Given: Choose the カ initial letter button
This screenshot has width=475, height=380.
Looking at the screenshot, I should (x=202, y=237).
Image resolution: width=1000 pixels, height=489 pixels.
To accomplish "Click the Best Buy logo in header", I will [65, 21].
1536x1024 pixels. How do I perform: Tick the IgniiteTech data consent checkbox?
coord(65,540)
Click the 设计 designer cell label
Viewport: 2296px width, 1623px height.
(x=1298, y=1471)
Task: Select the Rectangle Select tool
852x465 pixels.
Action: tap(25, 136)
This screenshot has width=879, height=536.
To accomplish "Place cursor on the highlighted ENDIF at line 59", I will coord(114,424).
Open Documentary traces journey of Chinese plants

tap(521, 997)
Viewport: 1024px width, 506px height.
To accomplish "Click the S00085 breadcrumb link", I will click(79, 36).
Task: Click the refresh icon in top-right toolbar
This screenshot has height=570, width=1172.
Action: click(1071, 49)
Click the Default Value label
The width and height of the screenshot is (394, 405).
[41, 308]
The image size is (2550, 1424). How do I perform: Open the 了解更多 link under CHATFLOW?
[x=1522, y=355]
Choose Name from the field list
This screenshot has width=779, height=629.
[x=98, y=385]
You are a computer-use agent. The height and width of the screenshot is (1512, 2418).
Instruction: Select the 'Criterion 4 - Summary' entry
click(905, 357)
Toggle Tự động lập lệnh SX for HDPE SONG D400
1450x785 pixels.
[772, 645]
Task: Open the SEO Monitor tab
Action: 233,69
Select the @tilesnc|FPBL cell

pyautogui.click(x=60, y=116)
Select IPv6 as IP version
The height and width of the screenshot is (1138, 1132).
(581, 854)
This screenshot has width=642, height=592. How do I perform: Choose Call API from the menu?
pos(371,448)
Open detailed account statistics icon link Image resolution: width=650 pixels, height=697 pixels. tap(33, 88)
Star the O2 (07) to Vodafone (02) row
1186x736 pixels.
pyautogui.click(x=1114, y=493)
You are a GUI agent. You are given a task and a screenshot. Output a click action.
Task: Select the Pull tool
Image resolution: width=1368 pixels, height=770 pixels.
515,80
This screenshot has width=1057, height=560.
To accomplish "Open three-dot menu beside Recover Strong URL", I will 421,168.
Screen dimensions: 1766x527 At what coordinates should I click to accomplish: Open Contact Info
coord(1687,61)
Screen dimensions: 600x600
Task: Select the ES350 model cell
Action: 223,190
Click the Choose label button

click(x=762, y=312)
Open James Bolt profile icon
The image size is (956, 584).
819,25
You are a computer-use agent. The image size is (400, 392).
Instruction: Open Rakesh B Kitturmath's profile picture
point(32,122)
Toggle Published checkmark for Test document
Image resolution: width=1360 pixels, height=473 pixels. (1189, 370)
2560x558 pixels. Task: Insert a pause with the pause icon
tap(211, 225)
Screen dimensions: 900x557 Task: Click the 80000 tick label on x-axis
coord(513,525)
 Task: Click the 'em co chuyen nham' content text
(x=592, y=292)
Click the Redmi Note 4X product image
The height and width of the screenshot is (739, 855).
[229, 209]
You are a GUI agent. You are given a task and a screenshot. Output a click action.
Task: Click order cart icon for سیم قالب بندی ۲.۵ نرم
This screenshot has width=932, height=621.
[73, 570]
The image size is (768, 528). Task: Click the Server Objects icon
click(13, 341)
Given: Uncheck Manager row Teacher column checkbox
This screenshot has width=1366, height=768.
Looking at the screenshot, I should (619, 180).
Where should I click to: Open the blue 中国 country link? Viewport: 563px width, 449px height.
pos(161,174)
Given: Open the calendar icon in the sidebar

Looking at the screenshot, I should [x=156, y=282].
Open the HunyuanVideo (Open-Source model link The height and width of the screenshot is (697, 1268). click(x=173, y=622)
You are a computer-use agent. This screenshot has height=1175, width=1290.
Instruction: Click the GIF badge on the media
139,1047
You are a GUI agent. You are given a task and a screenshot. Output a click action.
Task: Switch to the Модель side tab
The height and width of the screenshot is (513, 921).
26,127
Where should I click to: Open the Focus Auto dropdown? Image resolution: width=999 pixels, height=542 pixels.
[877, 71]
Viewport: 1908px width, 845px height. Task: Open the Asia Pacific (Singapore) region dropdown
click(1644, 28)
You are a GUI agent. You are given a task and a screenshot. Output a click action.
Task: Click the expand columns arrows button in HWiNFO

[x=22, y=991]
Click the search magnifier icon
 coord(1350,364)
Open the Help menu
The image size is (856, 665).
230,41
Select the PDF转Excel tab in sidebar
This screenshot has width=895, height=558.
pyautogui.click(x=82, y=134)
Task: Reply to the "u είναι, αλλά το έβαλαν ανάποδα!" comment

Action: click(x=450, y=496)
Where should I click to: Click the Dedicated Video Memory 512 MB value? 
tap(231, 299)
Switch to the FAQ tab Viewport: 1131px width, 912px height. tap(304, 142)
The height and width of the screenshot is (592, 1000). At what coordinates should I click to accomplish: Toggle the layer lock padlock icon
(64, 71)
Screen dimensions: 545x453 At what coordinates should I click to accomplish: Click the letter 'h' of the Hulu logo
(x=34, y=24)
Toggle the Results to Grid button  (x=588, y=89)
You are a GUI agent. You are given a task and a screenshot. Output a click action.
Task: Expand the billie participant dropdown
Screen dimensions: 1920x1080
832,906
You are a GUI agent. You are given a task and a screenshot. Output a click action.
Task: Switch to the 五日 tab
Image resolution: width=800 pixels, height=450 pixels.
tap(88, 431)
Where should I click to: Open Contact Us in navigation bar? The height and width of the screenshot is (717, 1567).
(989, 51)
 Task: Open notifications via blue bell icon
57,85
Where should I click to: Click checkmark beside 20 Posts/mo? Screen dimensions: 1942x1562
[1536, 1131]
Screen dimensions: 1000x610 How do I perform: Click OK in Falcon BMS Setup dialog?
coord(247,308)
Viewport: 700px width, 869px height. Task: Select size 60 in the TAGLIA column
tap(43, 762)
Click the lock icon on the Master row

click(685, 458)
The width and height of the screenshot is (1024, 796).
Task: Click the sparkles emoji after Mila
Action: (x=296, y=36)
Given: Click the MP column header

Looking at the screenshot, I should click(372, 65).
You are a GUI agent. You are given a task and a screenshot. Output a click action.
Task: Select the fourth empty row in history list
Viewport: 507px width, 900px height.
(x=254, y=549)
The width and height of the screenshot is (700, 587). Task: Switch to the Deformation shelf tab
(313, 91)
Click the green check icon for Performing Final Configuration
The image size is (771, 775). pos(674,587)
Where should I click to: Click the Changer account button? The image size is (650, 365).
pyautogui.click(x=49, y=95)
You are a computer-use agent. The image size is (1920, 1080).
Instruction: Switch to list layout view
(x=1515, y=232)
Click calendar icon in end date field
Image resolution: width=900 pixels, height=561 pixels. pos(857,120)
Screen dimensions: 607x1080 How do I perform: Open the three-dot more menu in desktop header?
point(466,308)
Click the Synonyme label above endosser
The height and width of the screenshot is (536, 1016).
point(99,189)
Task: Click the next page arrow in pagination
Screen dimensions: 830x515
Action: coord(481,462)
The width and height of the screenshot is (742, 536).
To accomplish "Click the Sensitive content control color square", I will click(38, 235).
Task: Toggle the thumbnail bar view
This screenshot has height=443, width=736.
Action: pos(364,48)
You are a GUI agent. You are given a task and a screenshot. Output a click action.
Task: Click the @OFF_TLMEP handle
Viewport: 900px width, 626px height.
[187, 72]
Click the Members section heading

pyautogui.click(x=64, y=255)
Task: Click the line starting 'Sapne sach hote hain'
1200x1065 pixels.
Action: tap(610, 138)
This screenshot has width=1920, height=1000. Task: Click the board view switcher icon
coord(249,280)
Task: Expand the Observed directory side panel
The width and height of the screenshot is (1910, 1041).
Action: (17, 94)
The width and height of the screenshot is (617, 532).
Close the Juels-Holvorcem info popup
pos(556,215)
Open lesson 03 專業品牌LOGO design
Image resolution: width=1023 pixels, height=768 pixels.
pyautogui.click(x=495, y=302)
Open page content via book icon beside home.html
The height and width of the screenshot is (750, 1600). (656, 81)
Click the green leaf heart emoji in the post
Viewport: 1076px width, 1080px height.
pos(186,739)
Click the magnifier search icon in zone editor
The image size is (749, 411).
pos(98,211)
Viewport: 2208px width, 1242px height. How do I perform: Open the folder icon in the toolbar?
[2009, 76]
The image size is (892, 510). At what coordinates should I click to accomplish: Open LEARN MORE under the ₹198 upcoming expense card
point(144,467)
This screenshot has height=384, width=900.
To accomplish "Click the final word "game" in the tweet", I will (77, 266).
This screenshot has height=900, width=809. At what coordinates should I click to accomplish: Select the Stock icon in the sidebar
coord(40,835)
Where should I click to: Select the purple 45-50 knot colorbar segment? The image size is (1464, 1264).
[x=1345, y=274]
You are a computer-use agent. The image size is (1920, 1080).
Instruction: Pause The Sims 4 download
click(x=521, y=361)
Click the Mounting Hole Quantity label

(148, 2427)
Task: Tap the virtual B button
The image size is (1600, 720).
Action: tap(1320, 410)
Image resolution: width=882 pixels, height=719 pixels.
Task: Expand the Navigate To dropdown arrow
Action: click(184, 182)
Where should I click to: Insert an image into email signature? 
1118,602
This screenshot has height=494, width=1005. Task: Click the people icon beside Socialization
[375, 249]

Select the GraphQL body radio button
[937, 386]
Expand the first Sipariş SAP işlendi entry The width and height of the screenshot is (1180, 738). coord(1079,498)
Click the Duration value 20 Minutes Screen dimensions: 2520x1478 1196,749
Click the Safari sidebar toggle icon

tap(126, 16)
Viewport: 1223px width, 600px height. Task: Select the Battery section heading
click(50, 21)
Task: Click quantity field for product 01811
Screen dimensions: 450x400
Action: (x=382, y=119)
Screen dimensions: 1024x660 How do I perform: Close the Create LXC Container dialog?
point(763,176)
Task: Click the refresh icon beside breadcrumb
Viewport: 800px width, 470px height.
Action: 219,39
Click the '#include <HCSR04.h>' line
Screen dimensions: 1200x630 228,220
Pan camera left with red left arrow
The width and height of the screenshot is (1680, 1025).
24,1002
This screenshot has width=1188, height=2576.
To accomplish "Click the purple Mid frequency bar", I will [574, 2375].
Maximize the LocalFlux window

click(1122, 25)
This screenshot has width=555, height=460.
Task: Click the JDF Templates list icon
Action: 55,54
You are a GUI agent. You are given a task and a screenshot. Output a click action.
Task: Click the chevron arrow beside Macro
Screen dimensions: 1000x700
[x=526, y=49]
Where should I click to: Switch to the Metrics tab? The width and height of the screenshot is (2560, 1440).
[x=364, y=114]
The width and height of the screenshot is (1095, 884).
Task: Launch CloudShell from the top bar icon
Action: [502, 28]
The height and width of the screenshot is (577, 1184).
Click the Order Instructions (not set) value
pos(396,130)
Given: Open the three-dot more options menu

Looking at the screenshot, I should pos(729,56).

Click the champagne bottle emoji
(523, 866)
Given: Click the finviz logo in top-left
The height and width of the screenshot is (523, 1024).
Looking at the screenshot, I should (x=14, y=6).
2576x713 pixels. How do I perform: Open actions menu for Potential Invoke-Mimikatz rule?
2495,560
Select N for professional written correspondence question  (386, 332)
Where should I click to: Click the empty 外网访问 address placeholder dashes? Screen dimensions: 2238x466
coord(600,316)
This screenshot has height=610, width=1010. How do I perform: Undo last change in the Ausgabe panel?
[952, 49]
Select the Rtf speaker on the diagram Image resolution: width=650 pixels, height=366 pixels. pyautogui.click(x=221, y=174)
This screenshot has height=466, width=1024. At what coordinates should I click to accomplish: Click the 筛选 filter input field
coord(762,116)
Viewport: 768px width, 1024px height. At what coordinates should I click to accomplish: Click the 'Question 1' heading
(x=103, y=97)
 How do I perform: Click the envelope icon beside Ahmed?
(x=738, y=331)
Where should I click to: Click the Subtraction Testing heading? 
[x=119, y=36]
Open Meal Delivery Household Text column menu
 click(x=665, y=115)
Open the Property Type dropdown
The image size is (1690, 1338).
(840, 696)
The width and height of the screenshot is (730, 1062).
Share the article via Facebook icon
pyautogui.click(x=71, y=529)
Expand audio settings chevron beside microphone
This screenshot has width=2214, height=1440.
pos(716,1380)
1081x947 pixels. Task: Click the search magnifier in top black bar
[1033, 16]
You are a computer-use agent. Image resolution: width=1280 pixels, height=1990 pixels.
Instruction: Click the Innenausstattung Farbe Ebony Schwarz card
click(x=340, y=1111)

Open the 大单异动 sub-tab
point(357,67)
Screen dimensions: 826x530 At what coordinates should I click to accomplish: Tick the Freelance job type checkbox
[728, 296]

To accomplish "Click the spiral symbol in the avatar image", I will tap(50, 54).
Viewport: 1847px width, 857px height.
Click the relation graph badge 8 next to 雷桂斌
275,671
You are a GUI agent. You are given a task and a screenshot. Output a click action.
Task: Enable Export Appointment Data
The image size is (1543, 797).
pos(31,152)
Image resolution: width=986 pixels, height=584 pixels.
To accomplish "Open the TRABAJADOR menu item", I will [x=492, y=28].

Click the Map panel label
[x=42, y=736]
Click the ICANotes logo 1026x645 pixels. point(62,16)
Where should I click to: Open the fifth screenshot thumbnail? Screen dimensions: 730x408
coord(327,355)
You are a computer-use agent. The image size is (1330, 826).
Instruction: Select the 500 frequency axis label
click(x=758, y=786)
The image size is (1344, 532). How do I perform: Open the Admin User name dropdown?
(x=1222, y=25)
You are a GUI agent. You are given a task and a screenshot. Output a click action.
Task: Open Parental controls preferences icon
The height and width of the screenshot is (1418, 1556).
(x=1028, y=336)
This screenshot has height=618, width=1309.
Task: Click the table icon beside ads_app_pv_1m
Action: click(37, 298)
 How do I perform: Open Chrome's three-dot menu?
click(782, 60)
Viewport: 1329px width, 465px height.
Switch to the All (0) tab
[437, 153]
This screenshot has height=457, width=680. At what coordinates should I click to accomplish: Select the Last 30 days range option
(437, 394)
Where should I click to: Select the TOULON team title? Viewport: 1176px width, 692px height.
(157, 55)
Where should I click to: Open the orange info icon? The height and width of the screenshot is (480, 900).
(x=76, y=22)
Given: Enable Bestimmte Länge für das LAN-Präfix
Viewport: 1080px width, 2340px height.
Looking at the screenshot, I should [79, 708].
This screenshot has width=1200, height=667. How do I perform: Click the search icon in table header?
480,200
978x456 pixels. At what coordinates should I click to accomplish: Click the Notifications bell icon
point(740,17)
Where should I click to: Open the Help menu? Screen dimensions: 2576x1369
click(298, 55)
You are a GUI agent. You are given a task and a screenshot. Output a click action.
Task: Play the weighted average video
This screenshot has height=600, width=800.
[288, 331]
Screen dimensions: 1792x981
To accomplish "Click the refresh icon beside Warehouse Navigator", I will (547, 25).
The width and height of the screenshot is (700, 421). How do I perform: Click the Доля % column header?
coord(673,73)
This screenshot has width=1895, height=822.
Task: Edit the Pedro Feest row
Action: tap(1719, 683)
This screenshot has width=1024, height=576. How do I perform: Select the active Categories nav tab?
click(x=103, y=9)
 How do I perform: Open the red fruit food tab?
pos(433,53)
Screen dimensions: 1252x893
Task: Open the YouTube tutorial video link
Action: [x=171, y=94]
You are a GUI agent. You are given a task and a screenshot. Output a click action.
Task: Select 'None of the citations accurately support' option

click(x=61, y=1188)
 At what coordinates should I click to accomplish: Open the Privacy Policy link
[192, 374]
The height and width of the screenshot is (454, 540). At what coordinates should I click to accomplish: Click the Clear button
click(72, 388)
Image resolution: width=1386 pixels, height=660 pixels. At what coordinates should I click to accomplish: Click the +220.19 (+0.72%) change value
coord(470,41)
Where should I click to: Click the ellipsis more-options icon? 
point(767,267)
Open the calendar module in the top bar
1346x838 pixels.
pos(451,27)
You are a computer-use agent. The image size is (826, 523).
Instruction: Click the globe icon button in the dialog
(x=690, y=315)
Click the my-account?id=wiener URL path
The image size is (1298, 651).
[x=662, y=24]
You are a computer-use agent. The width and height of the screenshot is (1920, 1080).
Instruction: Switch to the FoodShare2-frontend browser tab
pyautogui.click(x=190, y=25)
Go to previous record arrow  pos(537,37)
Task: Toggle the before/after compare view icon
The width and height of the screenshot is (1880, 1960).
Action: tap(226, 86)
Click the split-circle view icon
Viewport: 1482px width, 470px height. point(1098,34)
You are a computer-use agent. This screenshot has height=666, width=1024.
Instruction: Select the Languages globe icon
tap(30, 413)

* EXERCISE DIRECTIONS: Can you quote everything from the very start of the items above down to the line containing "click(905, 357)", including that line?

* OUTPUT BELOW:
Given: Choose the カ initial letter button
This screenshot has width=475, height=380.
Looking at the screenshot, I should (x=202, y=237).
Image resolution: width=1000 pixels, height=489 pixels.
To accomplish "Click the Best Buy logo in header", I will [65, 21].
1536x1024 pixels. How do I perform: Tick the IgniiteTech data consent checkbox?
coord(65,540)
Click the 设计 designer cell label
Viewport: 2296px width, 1623px height.
(x=1298, y=1471)
Task: Select the Rectangle Select tool
852x465 pixels.
Action: tap(25, 136)
This screenshot has width=879, height=536.
To accomplish "Place cursor on the highlighted ENDIF at line 59", I will coord(114,424).
Open Documentary traces journey of Chinese plants

tap(521, 997)
Viewport: 1024px width, 506px height.
To accomplish "Click the S00085 breadcrumb link", I will click(79, 36).
Task: Click the refresh icon in top-right toolbar
This screenshot has height=570, width=1172.
Action: click(1071, 49)
Click the Default Value label
The width and height of the screenshot is (394, 405).
[41, 308]
The image size is (2550, 1424). How do I perform: Open the 了解更多 link under CHATFLOW?
[x=1522, y=355]
Choose Name from the field list
This screenshot has width=779, height=629.
[x=98, y=385]
You are a computer-use agent. The height and width of the screenshot is (1512, 2418).
Instruction: Select the 'Criterion 4 - Summary' entry
click(905, 357)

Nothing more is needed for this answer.